The (US) Investigative Reporters and Editors have announced the winners of their 2005 awards for investigative journalism. The FOI award went to the state political reporter for the Small Newspaper Group in Illinois, Scott Reeder for a series of reports, “The Hidden Cost of Tenure”, which reviewed accountability for teacher performance in the public education system. Reeder found that poor performance had not been addressed satisfactorily.
Reeder spent 6 months on the story which involved 1500 FOI applications to 900 entities (local school boards for the most part). It took 2 months to police the processing of the applications.
The series has had a strong reaction in Illinois and has led to the introduction of a bill into state congress designed to require greater accountability for poor teacher performance.
In a final editorial he makes some suggestions: it shouldn’t take a reporter 6 months to get information about systemic issues such as teacher performance.
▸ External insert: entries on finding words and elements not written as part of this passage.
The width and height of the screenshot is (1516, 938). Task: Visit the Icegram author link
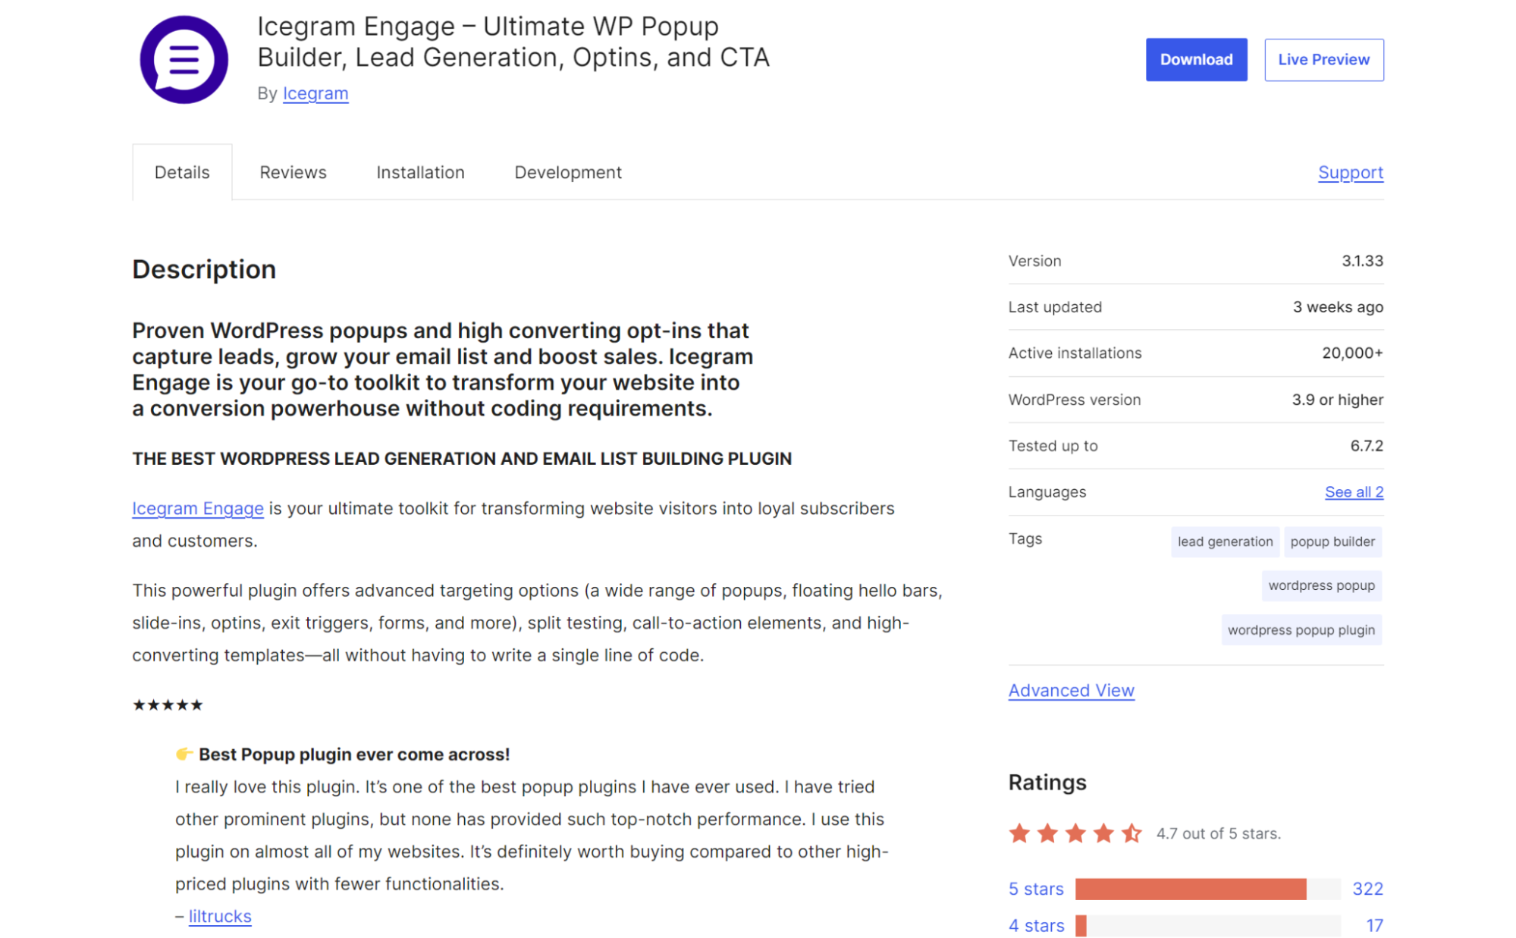315,93
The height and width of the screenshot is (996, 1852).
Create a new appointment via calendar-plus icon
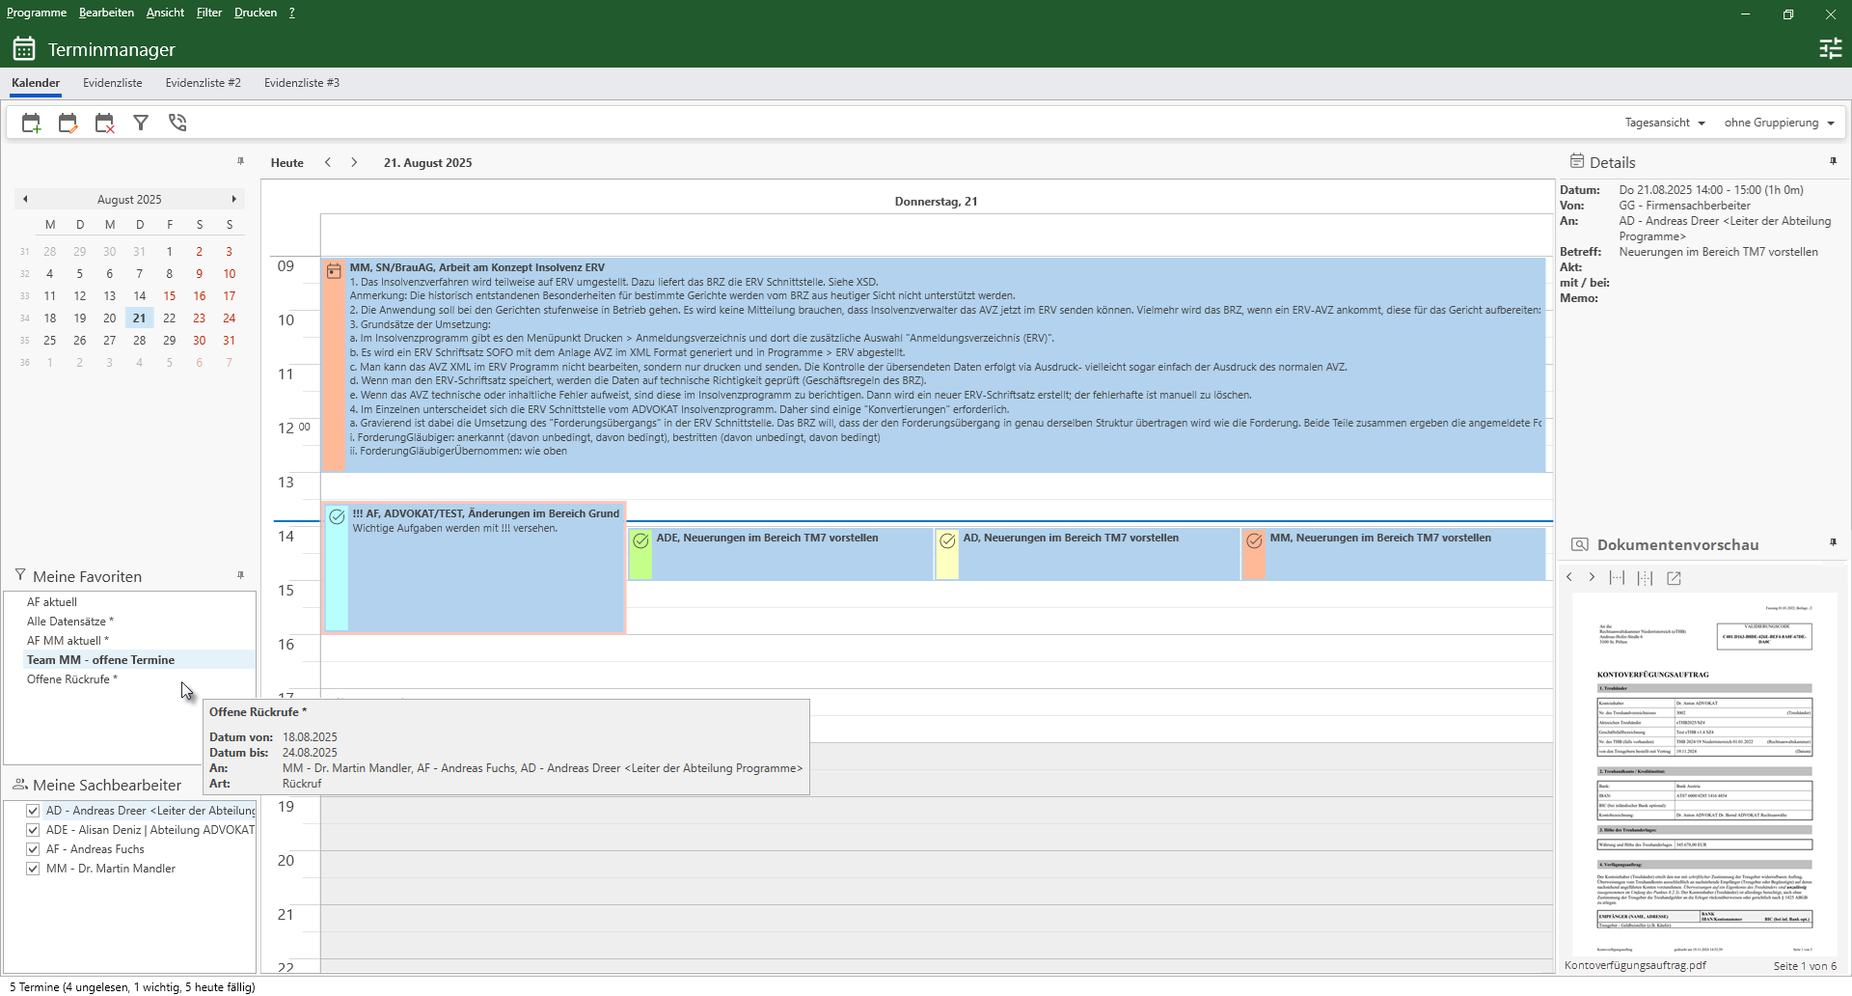pos(30,123)
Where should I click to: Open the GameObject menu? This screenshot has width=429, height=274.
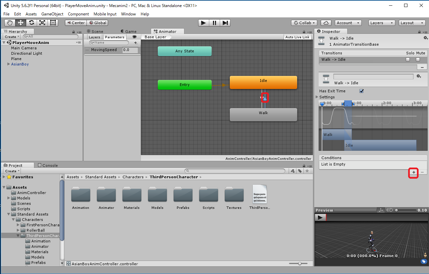[x=52, y=14]
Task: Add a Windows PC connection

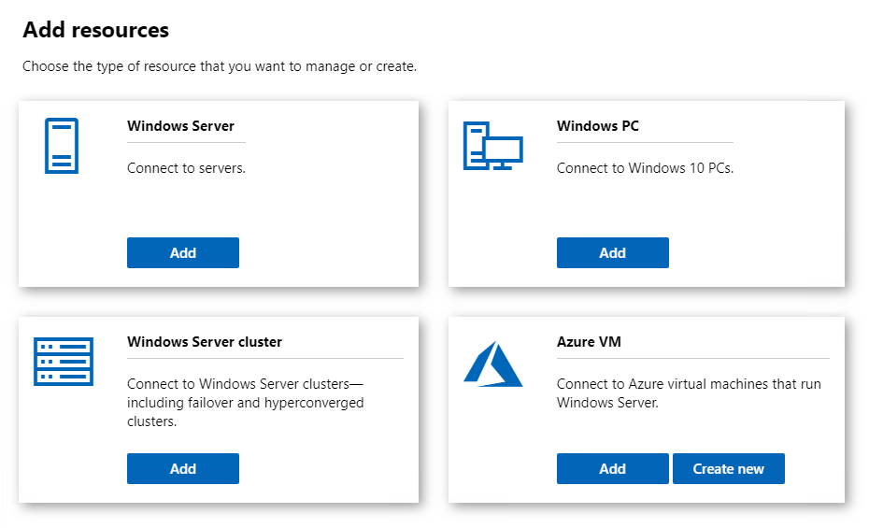Action: tap(612, 252)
It should be collected by the state and offered to the public as an accountability report card each year.
While there is room for disagreement about answers to the challenges of improving educations systems, there should only be one standard regarding openness and accountability for performance: the public has a right to know how money is spent and what it achieved as a result.
It would be interesting if the Reeder series was duplicated here and to see what comparisons might emerge.
On the FOI front, according to the judge's notes Reeder had a 100% success rate in his FOI applications but this isn't the impression given by the content of the articles.